• **Page excerpt**
-=-=-=-=-

# General > The Literature Network >  How To Blog

## cthulee

I had no trouble registering, but I don't seem to be able to figure out how to blog. FAQ didn't show anything under Blog at all. Is there a 'how to' page on anything? Am I just looking to hard at the forest to see the trees? LOL. Please advise as I would like to Blog along with the rest of you. :Rolleyes5:

----------


## toni

Aww, I believe you need at least 50 or 100 posts to create a blog. Anyway, the "Create blog" is on the drop down menu of Blog beside the Quizzes and FAQ on the dashboard thingy. Haha, hopefully that made sense.

----------


## Yongen He

I also had the problem trying so hard to learn how to blog, still in vain. Do I have to post 50 to 100 times before writing my first blog? Maybe there are reasons but I simply think this is ridiculous, and wastes our time~

----------


## Technophile

I agree. I mean, what's the point of mods when everything's so restricted that they have nothing to do?  :Flare:

----------


## Logos

lol.. uhm, yes, there are a few requirements before you can blog here.

-=-=-=-=-

• **Source material**
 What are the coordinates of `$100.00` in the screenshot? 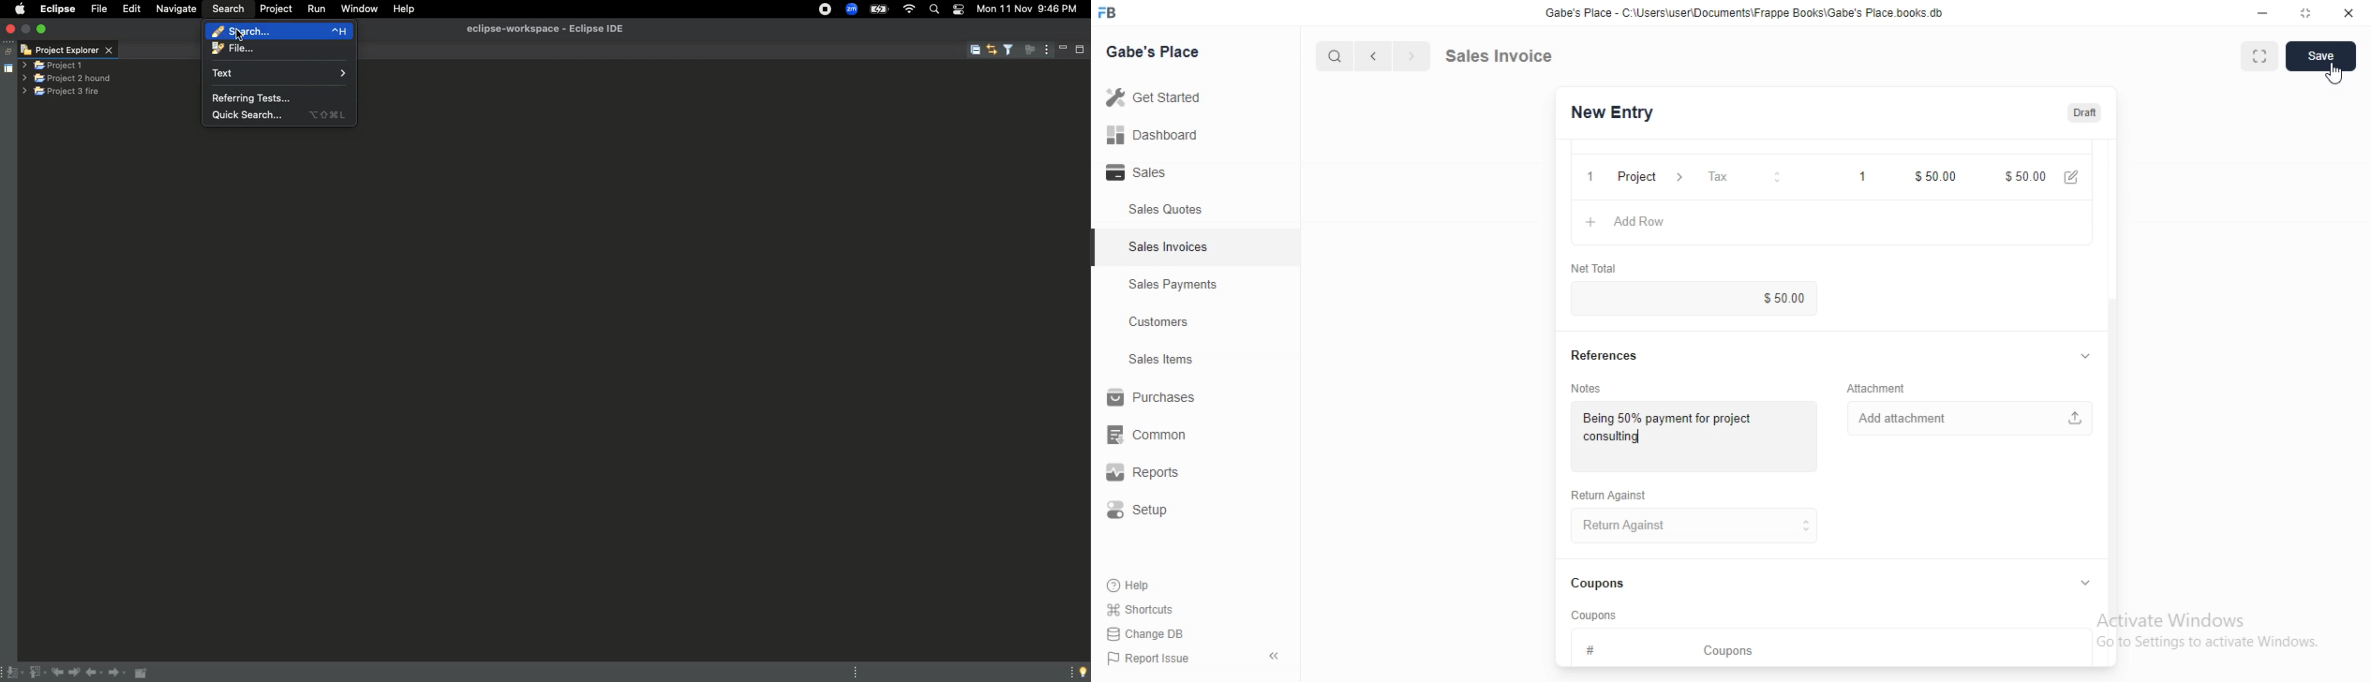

-=-=-=-=-

• **Tasks to complete**
#1 Repeat the passage of the forum thread on how to blog, starting at "I agree. I mean, what's" and ending at "can blog here.".
#2 In the forum thread on how to blog, where is the "Create blog" option found?
Use only the forum thread on how to blog, not the data.

• **Responses per task**
#1
I agree. I mean, what's the point of mods when everything's so restricted that they have nothing to do?  :Flare:

----------


## Logos

lol.. uhm, yes, there are a few requirements before you can blog here.

#2 It is on the drop-down menu of Blog, beside the Quizzes and FAQ on the dashboard.